Building for 2050: zero-carbon, the homes we live in and the future of architectural style
My work over the last four years has involved carrying out design and construction reviews of low carbon housing case studies for the Building for 2050 project. Our team has analysed the performance of these new homes and are now providing recommendations to Government on how to accelerate the uptake of low cost, low carbon homes. This final report and film will be launched at Futurebuild in 2022, and on the Building for 2050 website.
While our research focussed on the performance of these homes, as an architect, I was also interested in what they looked like. I noticed a range of aesthetic responses in the case studies, which lead me to ask, ‘what should net zero-carbon homes look like?’ This was not one of our research questions, but as Michael Gove highlighted in the press last week (The Times and The Architects' Journal), it is clearly a significant issue that divides public opinion.
So, what do actual net zero homes look like today? Initially there was a desire to show that sustainable homes could look “normal” with the addition of some key elements. The Autonomous House (1975) described an off-grid architecture that worked around the sun, using “free energy” with a conservatory and renewable energy on site. This has evolved into a number of stylistic approaches, exemplified by the ‘eco-bling’ of BedZed (2002) and more recent projects such as Active Homes in Neath (2019), and Etopia Homes in Corby (2020).
These buildings use a self-conscious high-technology and solar-orientated approach that celebrates zero-carbon ambitions. This hi-tech architecture has an extroverted style, sometimes showcasing its zero-carbon credentials at the expense of good design. In the case of BedZed, the homes turn away from the street to face south, lack privacy and are high maintenance. Likewise, at Etopia Corby, the homes are impressive as net producers of electricity, enabled by innovative building services, but the style is dominated by its energy strategy with huge plant rooms and PV panels. Furthermore, it still has significant embodied emissions that will only be offset over 25 years.
These homes demonstrate the problem with both the Government’s proposed Future Homes Standard (2025) and a net zero-carbon standard that allows significant up front carbon emissions to be offset over 60 years. This is clearly too late for the Climate Emergency. I would also argue it is creating a problematic aesthetic for our future homes. To date, I think most zero-carbon projects have delivered zero-carbon in a direct, overly complex, uninspiring manner. In my view net zero homes should be aesthetically beautiful, comfortable in their surroundings, and more subtle in their approach. But are there any projects that have achieved this to date?
There are certainly some improvements being made, evidenced by the recently completed net zero case studies published by the UKGBC and the Good Homes Alliance. Among these case studies is Pollard Thomas Edwards' and Alison Brooks Architects' Knights Park (Phase 1 2020), which I worked on at design stage. It has an aesthetic that responds to place, taking its cue from our work in Distinctively Local, with local brick and a pared back, understated stylistic response to zero-carbon. We assessed energy performance with daylight and overheating, and considered views, routes and privacy alongside usability, biodiversity, circulation and massing. Flat roofs are employed to maximise yet hide large areas of solar PV. Internal layouts allow for MVHR ventilation and zero-carbon services, but these are hidden from view, not celebrated. We chose brick for the solid, robust finish it provides, at the expense of its embodied carbon.

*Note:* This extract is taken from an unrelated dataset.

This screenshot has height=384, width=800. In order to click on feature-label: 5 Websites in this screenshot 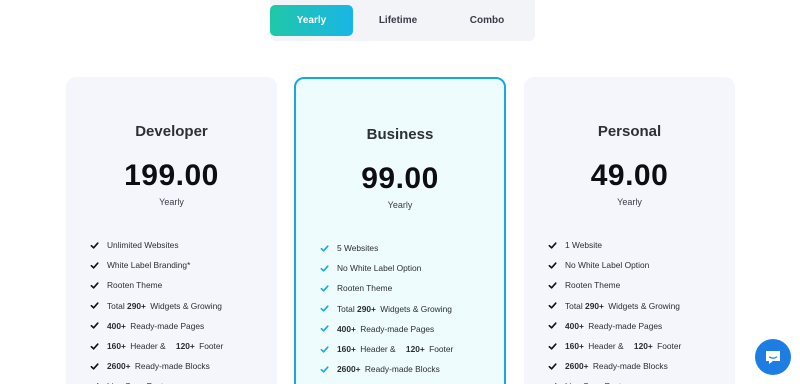, I will do `click(358, 248)`.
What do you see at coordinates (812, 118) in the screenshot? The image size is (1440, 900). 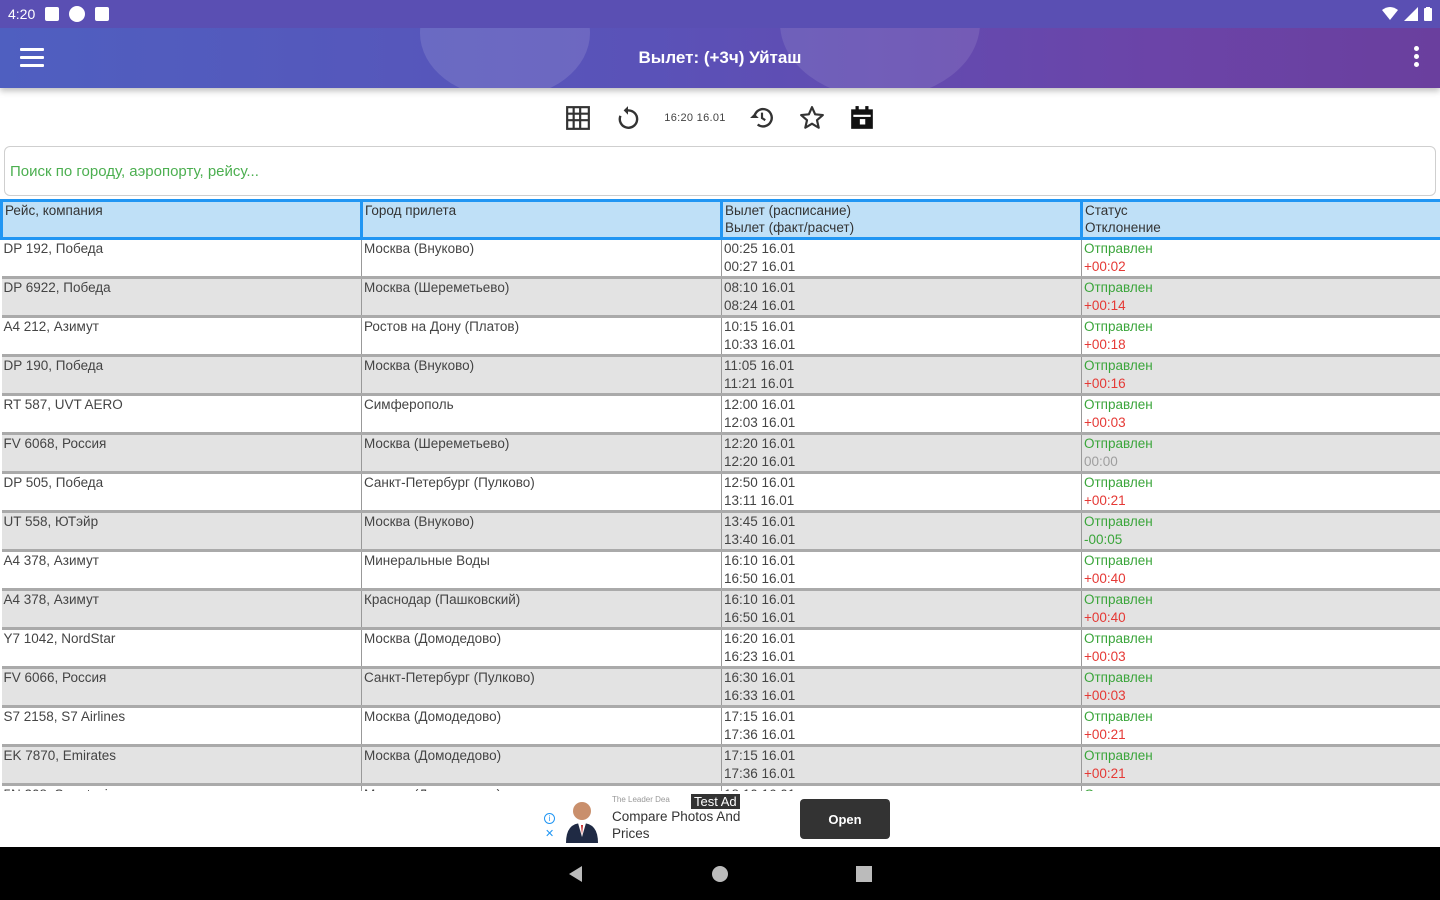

The embodied carbon in the bricks and concrete means it still produced significant short term carbon emissions that have contributed to climate change.
So how can we do better? The unapologetic regenerative aesthetic of the Brighton Waste House – it acts as a waste sink – is a potential model.
I liked it so much that I built a smaller version for myself. My reclaimed garden office has an overriding homely feeling with an aesthetic of distressed materials and celebrated structure - complemented by simple, tactile details. I’d like to see more use of local re-used materials in new projects, to help create a regenerative design style in keeping with place and context.
There are three things we can all do to make an industry-wide approach. Firstly, we need to scale up specification and use of low carbon materials; timber frame, engineered timber, straw-bale panels, offsite waste panels, structural stone and stone cladding, clay, lime plasters all have significant potential. Secondly, we need smarter resource maps and city-wide databases of re-usable materials to be used on new projects. And thirdly, we need to end the fuzzy thinking informing environmental assessments that conflate bike storage with reduction of carbon emissions. We need to be clear that the key aim is to remove fossil fuels and all greenhouse gas emissions from our proposals.
Does this mean stopping all newbuilds? This would be a logical – if radical - response to the climate emergency, similar to the UK government’s “stay at home” lockdown response to the Covid pandemic. Effective - but not without consequences. A more achievable strategy would be to prioritise smarter refurbishment, like Lacaton and Vassal’s reworked ‘60s-built Paris high-rise, rather than just adding more insulation leading to unintended consequences, like Grenfell Tower, and only allow newbuilds where no fossil fuels have been involved. Whatever architectural style we favour, it should challenge the Modernist-inspired - wasteful – design approach which sees sustainability as a bolt on. Super-local, fossil fuel free, climate responsive design is the way forward.